The best piece of advice I ever got,” said Alexandra Lebenthal, CEO of Alexandra & James, a financial firm specializing in tax-free municipal bonds and high net-worth wealth management, “was in reference to driving a boat. ‘Whatever happens, just relax. You’ll always be able to turn around and get out of it.’”
“Sometimes you glide on the water, sometimes you go against a current – as soon as you relax all kind of things can happen.” She joked, “It’s something I should do much more of in life.”
Lebenthal, so far, has navigated her life’s currents well – in addition to having built a successful company from the ground up, she recently published a new novel, The Recessionistas, a book about New York socialites following the 2008 crash.
Building Her Own Company
After graduating from Princeton in 1986 with a degree in history, Lebenthal said, “All of my friends were going to work on Wall Street. So I went to work for Kidder Peabody. After two years, I went to my family’s firm, and I worked my way up.”
She continued, “In 1994, at the age of 31, I became head of the firm. I sold it in 2001, and for the next few years I worked for the parent company. Then it was sold again to Merrill Lynch. I left and went out on my own toward the end of 2006.”
Lebenthal says that, so far, she’s most proud of starting her own company – despite the harsh financial environment. She said she’s proud of “starting all over again with nothing and building up a whole firm in the midst of the recession.”
One of the most important lessons she learned, she said, “was how important having access to capital is at the very beginning – having as much as you need to grow your business. You never know where market’s going to be.”
Regarding new regulatory changes facing Wall Street, Lebenthal said, “There are a lot of nuances. Things will need to be clarified. I’m bracing for what will happen.”
She continued, “I’m also very focused and passionate about small business lending opportunities. Currently there’s a bill in Congress that improves loan opportunities for small business to increase capital. I don’t see the economy fully starting to regrow until small businesses have access to capital.”
Moving forward, she says, “I have a lot to do in terms of building this company.” She’s also excited about her “budding career as a novelist – I enjoy writing fiction a lot.”
She continued, “I’m sort of in the middle of the PR push for the book and reveling in that. And working my tail off at the office as well!”

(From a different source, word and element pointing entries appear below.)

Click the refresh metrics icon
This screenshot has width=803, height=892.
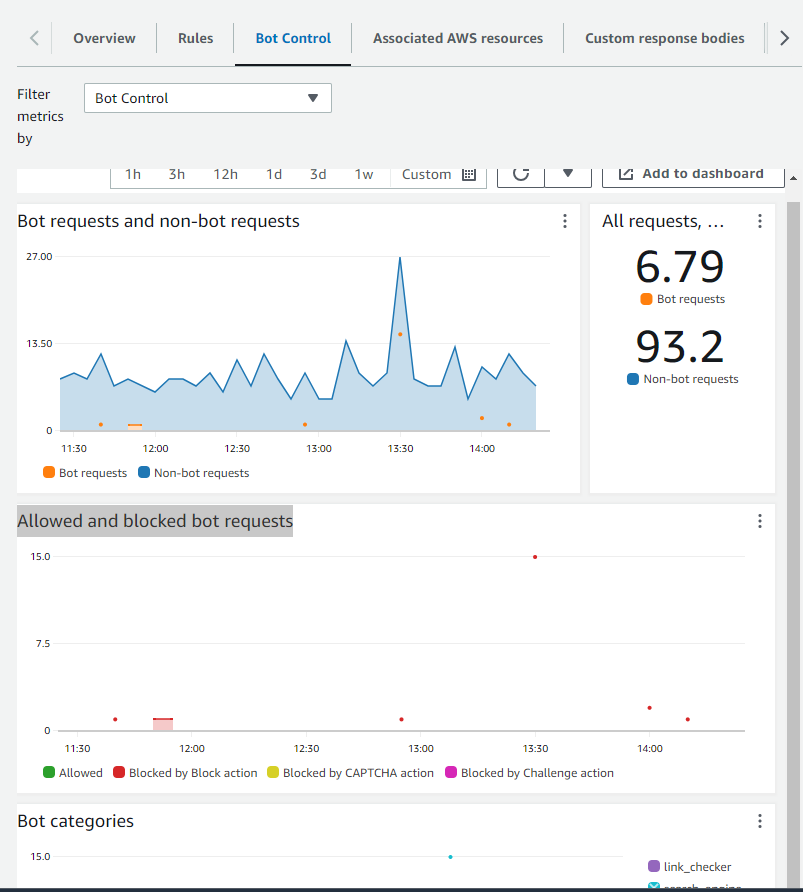coord(520,173)
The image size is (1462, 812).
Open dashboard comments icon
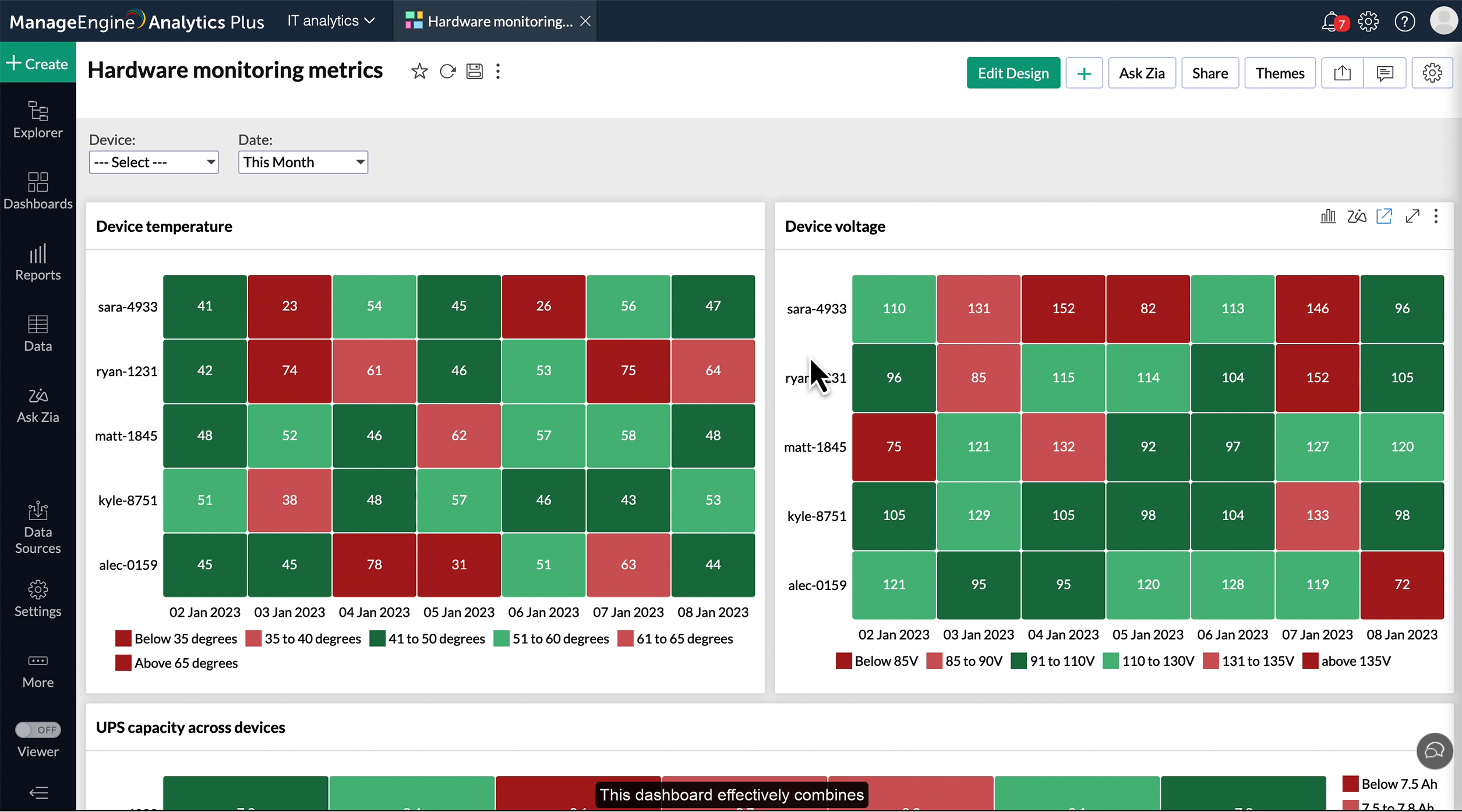(x=1385, y=73)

Women In Financial Services
“There are so many more women in powerful positions today than 10 years ago,” Lebenthal began. “There are more success stories at the top.”

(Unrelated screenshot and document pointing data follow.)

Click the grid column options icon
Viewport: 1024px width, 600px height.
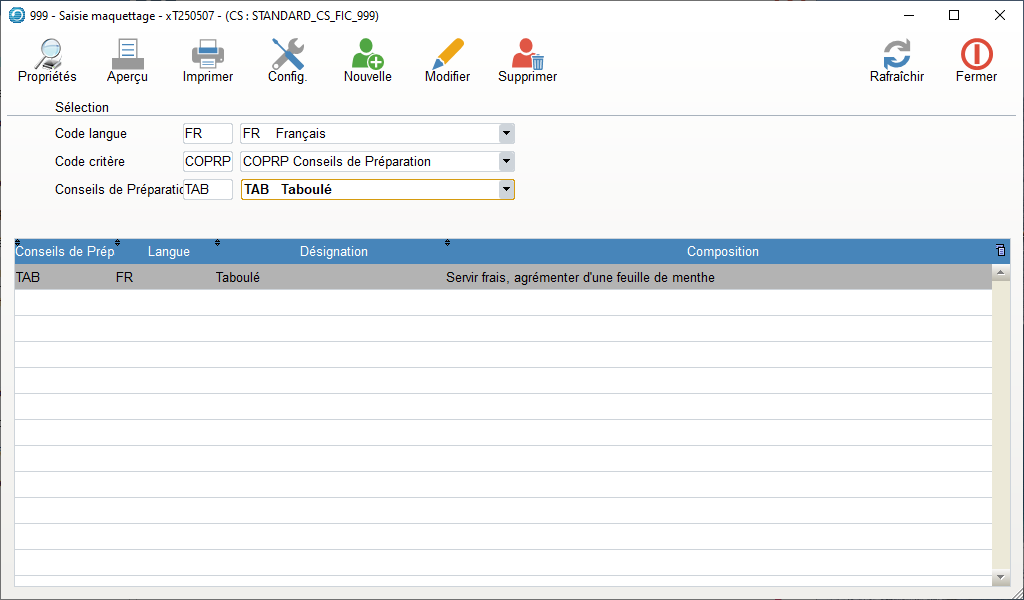(x=1000, y=251)
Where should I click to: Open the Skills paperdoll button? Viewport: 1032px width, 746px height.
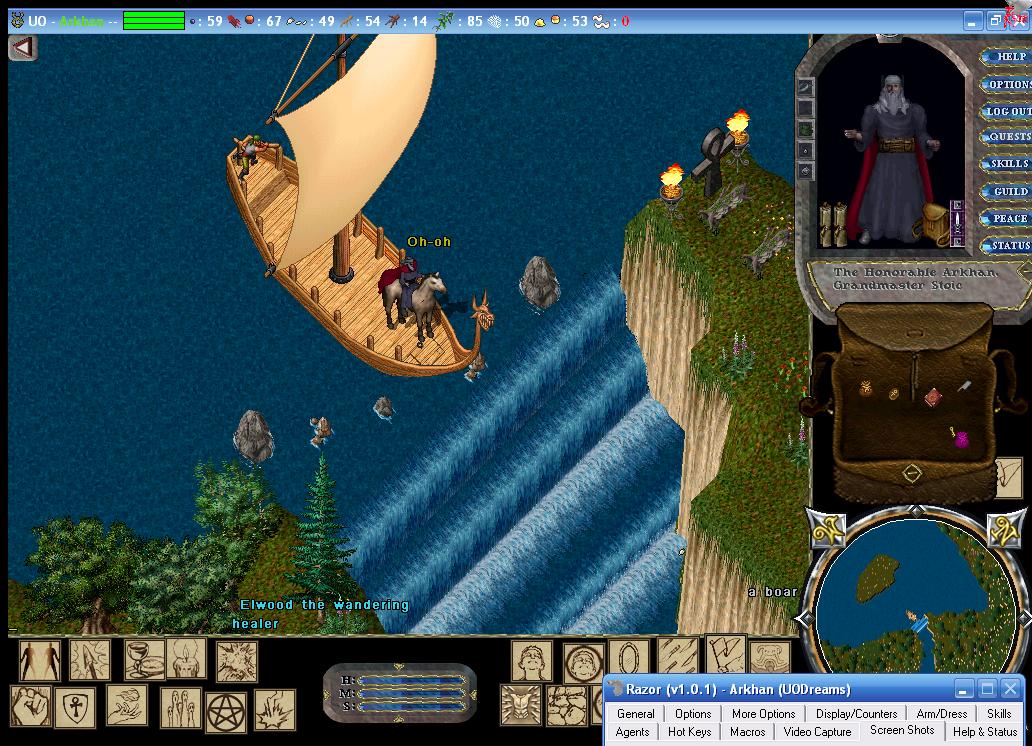coord(1008,164)
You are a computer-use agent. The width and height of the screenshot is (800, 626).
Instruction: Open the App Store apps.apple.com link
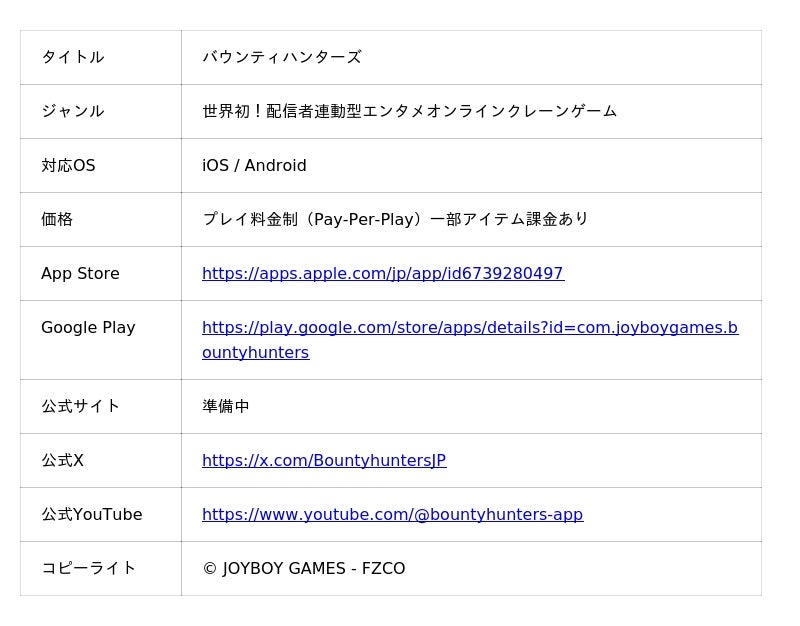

She continued, “There are still a lot of challenges – it’s a more intense lifestyle. You have to have a tough skin. And you have to work that much harder as a mom. It’s helpful to have a home life where you don’t have to do everything – either an amazing husband or great help or both.”
“Sometimes it all works and sometimes it doesn’t. One thing I’ve learned – and need a constant reminder for – is getting to the point where I can say, ‘this is not something I need to do.’”
Regarding work/life balance she said, “Balance is a thing that sometimes works. Think about somebody balancing on a balance beam or at the circus – balance is that moment when it works, but it’s not permanent.”
Young women starting in the financial services industry should “be willing to take on any task. If you don’t have enough to do, ask. Be very clear about what you want, but not overly aggressive.”
She continued, “It’s interesting, we have a few young women who are distinguishing themselves so much, so we finally decided to give these three young women a top position to share. It’s so great when you can reward people, when you see talent and ability and take the steps to make it grow.”
“There’s a lot of talk about Gen Y being entitled or demanding – but these three women really want to do a good job. It’s fun to see them get to the next level.”
As women approach more senior levels she advised, “Women have to make it very clear that they want to be in a leadership position. They have to be clear about what they want.”
Lebenthal says she looks to one of her business partners as inspiration. She said, “Right now my business partner Michelle Smith who runs our Wealth Management business inspires me. She’s a single mother with a special needs kid.” She explained that not only did Smith build the company’s divorce specialty from scratch, but also helped to found a school.
She continued, “She inspires me. She doesn’t let anything stand in her way. She gets stuff done, even in adversity. And her little boy has shown her – and me – what’s valuable in life.”
In 1996, Lebenthal co-founded the Women’s Executive Circle at the UJA [United Jewish Appeal] Federation. She’s also involved in a mentoring program and actively takes part in several philanthropic endeavors around New York, including the Reta Hayworth Gala, Alzheimer’s Association, and the Hale House in Harlem.